In 1994 under her leadership the congregation was divided into two Provinces Dutch and Kenya, for better and more effective administration. This was done after the constitution of the congregation was revised and both provinces had their Directory (statutes) in place. Mother Inviolata made sure that all our convents and institutions which needed face lifting were done. She provided financial and moral support to many Kenyan sisters who were at the time taking up new responsibilities from our Dutch Sisters who left Kenya back to Holland in March 1987. During her leadership a new Noviciate was built in Kisumu on a land purchased in the name of FSA. She also allowed three new communities to be opened in Kenya by the provincial superior Sr. Gabriel i.e. Nyabondo, Awasi and Madiany. She also ensured Lwak complex, which was the original place where the sisters settled, was connected to the main electric grid in 1995.

She financed this covering the convent and all the other institutions within Lwak. In Holland she had to build a new smaller convent and sold the old St. Anne to Oudenbouch Municipality as the number of sisters in the Mother House declined and maintenance of the big house became expensive. She arranged to sell many FSA institutions to the government since sisters had retired and could not continue with their Apostolate. She passed on peacefully at St. Anna Oudenbouch in 2009.

  1. SISTER EYMARDO 1999 – 2006

A simple humble Sister who accepted to lead the congregation though she had little background knowledge and experience especially with regards to the Kenya Province which needed more care from her, though she lacked the fluency of English language to communicate. She started her leadership when the Dutch province had declined so much that most members needed full time pastoral care.

More lay nurses had to be employed to take up day to day duties in St. Anna and Maria te engellen to take care of the sick and aging sisters. She had also to arrange for purchase of  some idle resources of the Dutch Province due to declining number of members. The number of lay workers in the Generalate almost out numbered the sisters due to specialized care many sick sisters needed. The apostolate of sisters in the Dutch province hence forth has been concentrated on pastoral care for each other. Following her re-election in 2002 it was decided that the general council consists of sisters from both Dutch and Kenya Province, which is the practice to date.

In Kenya province the following were initiated with the approval of her council, a new community in Musoma Tanzania for rehabilitation of street children which was a new apostolate for the Province.

During her Generalate another community was established in Nairobi, The Kolping community which manages the Regional headquarters of Kolping Movement in Eastern Africa. Rosa Mystica Spiritual Centre was built from the funds sent by the generalate collected by friends of FSA in Holland. It is a Spiritual Center with 40 self contained rooms with several conference halls and chapel to allow for spiritual renewal through seminars workshops and retreats for different Christian groups. Provincial headquarters was also moved from Lwak in a rural setting to a more central place in Kisumu using funds provided by the Generalate to purchase the house and land. She continued to visit Kenya regularly as her predecessors had done, visiting different communities and identifying other needs of the people served.

● What is being asked:
Reproduce verbatim the passage of the text on the congregation's leadership that begins at "More lay nurses" and ends after "practice to date.".

● Data listing:

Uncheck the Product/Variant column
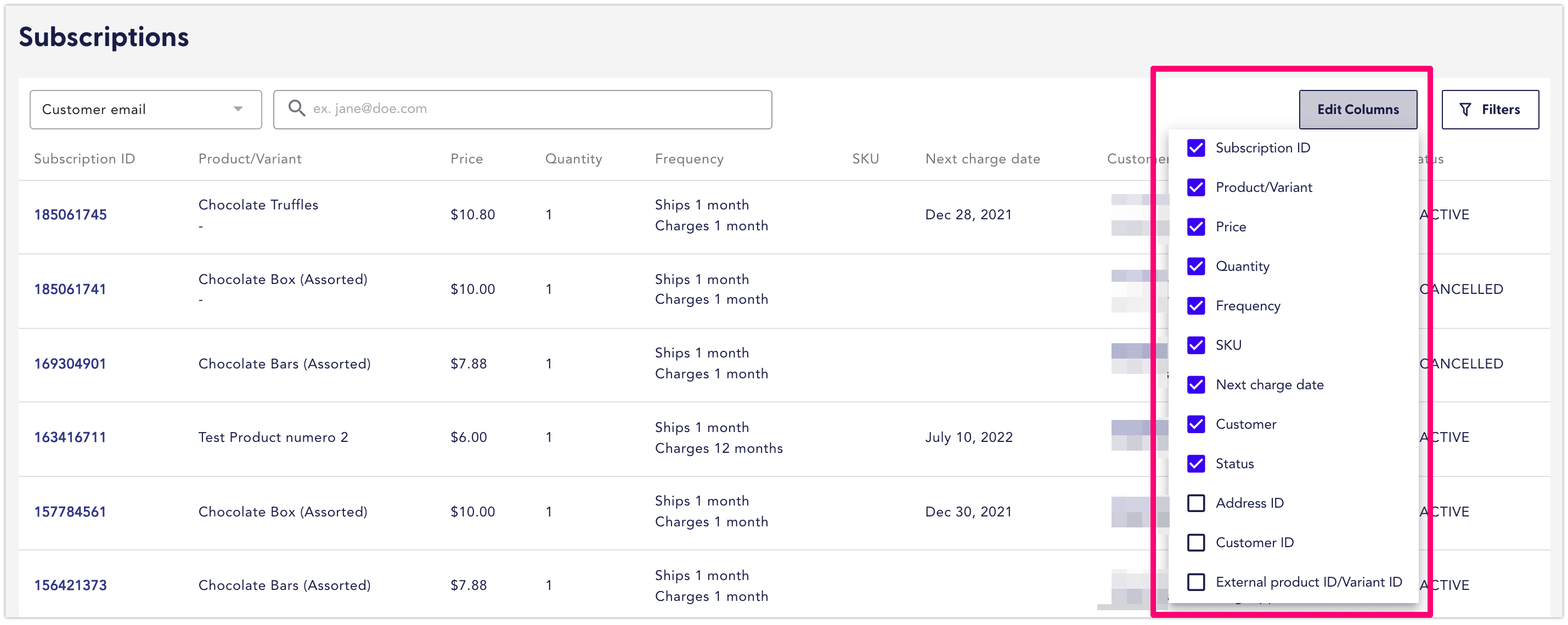This screenshot has width=1568, height=625. click(1196, 188)
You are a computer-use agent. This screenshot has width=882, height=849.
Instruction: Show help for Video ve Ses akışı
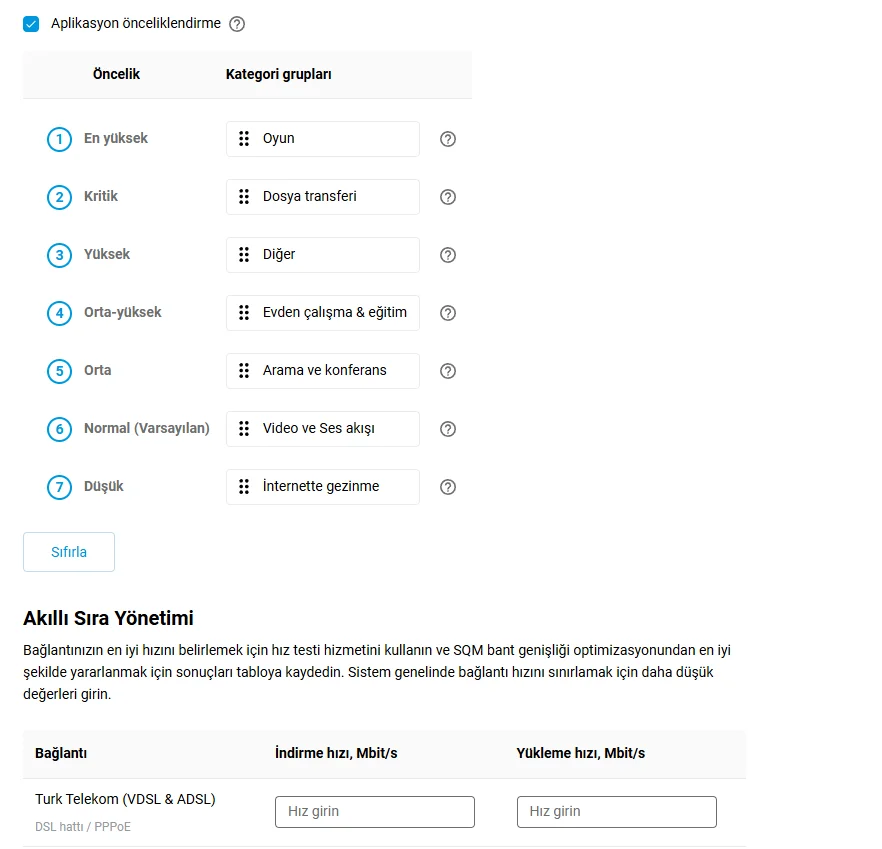[448, 429]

● Answer:
More lay nurses had to be employed to take up day to day duties in St. Anna and Maria te engellen to take care of the sick and aging sisters. She had also to arrange for purchase of  some idle resources of the Dutch Province due to declining number of members. The number of lay workers in the Generalate almost out numbered the sisters due to specialized care many sick sisters needed. The apostolate of sisters in the Dutch province hence forth has been concentrated on pastoral care for each other. Following her re-election in 2002 it was decided that the general council consists of sisters from both Dutch and Kenya Province, which is the practice to date.